I’ve had a, modest but always interesting, consulting hustle for a few years (let’s chat!) and this was a fun project.
The good folks at Burgh’ers Brewing in Pittsburgh asked me to help them write up some copy for a new beer they were creating.
The Brief
They were participating in the upcoming Fresh Fest Beer Fest, the country’s first Black brewing festival, and Burgh’ers Brewing were partnering with the rapper PK Delay for the event.
“Dad Year,” the opening track to PK Delay’s 2016 album, dad., effectively communicates his affection for pears. Given that, it was no surprise to hear that the collaboration with Burgh’ers Brewing would involve creating a pear-based beer.
The challenge: what do you call such a beer and how do you market it appropriately?
They landed on creating a fruited sour Berliner weisse beer with prickly pear and pear.
I needed to name the beer and find a couple of sentences that adequately express the joy of community and co-creativity that manifests itself in this product.
The copy also needs to reflect the meaningful history of the local area as well as demonstrate how the brewing process demonstrates the ethos of the business.
My Process
I started by learning as much as I could about PK Delay, Fresh Fest, and the neighborhoods of Pittsburgh.
Delay hails from the Hill District, a locale I know from August Wilson’s play Fences, featured pears at the release party for his album at Threads on Carson, and has a thing for the numbers 222, his “angel numbers.”
His album “dad.” is an acronym that can mean “doing all deeds,” and it is an assertion that “everyone should be accountable to themselves and the people around them as to build a strong and honest community.”
I learned that “being the pear” (eso es la pera) is a Spanish idiomatic expression meaning, “to be the maximum that can be imagined, negatively or positively,” sorta like saying “it’s crazy hot today.”

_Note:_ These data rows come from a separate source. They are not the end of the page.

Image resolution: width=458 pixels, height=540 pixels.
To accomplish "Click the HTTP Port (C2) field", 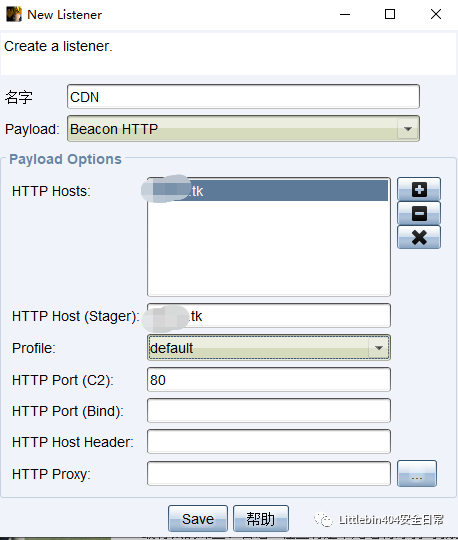I will tap(269, 380).
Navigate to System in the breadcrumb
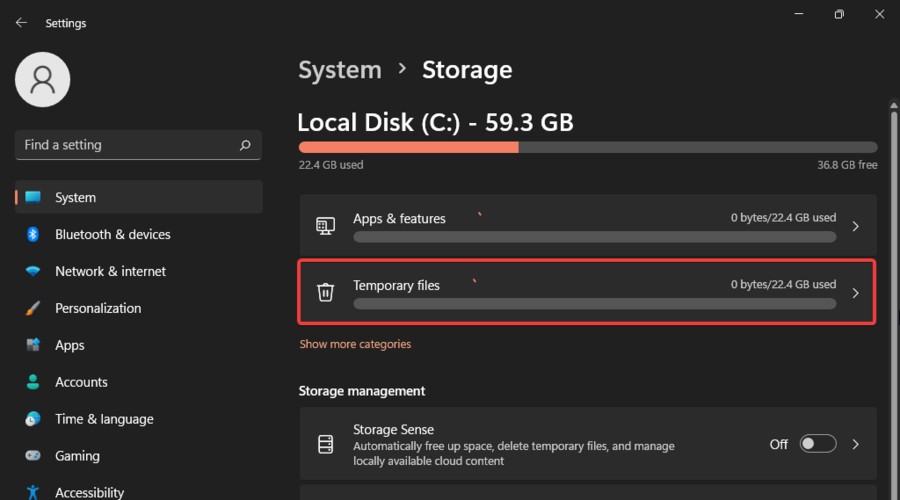Viewport: 900px width, 500px height. coord(340,70)
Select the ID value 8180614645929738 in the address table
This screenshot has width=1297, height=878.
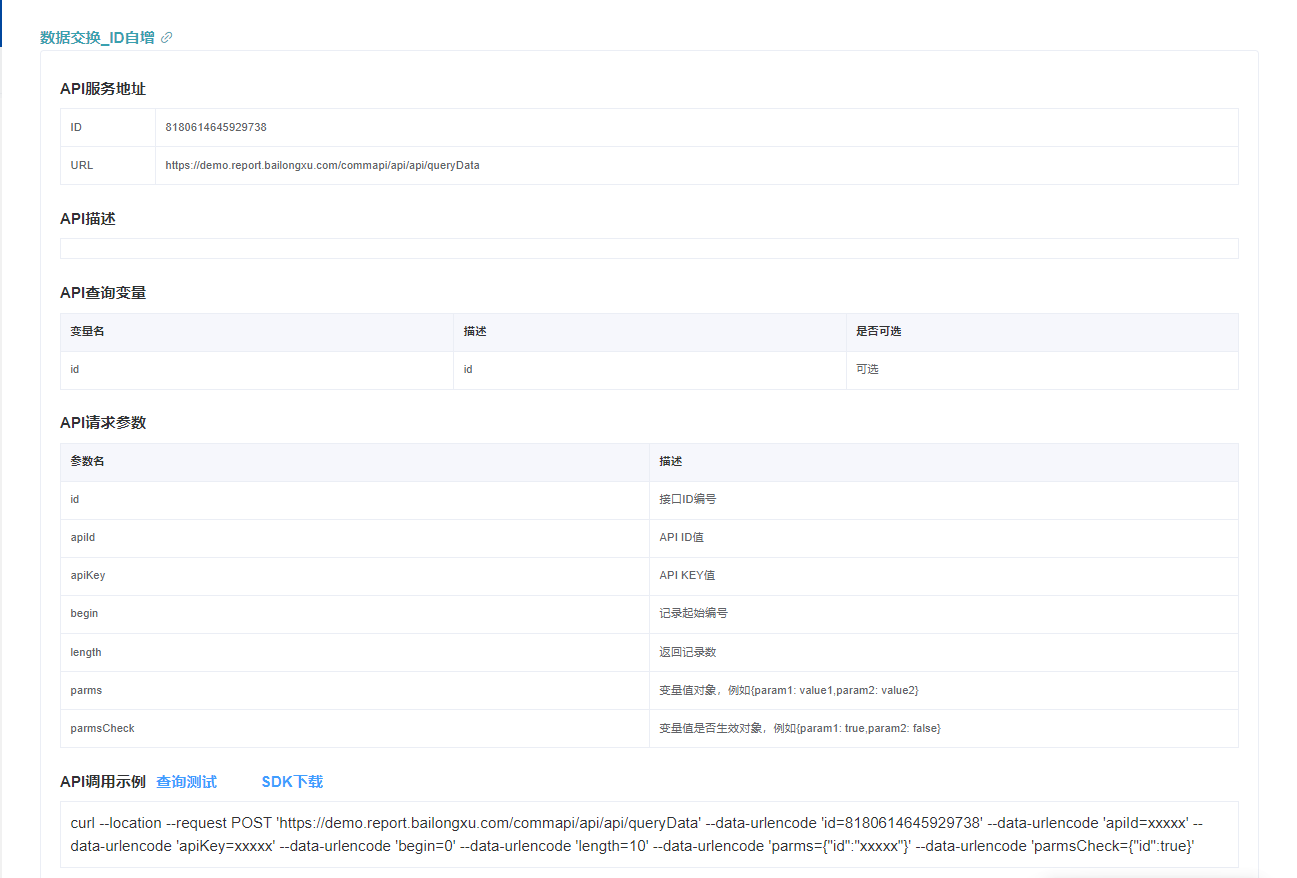coord(216,128)
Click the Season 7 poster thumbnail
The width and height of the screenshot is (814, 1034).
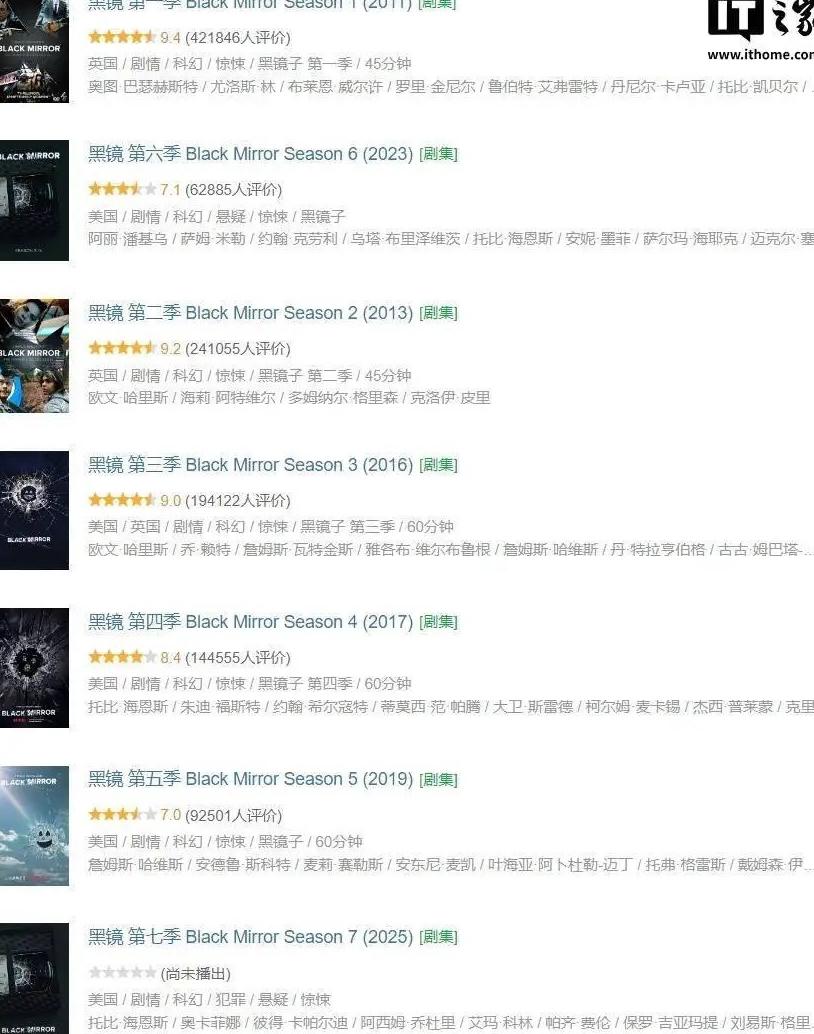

I’d never heard the phrase “angel numbers” before so I asked my client what it meant and his initial, off-hand remark, was that they are “some kind of cosmic signal or something.” That phrase, “cosmic signal” jumped out at me and I suggested to him that it sounded like precisely the kind of neo-hippie phrase that typically accompanies craft brews like IPAs and sours.
Crossroads to the World

During the Great Migration, the Hill District of Pittsburgh was a center for Jazz culture. It was in the Hill District that Duke Ellington was crowned “the King of Jazz.”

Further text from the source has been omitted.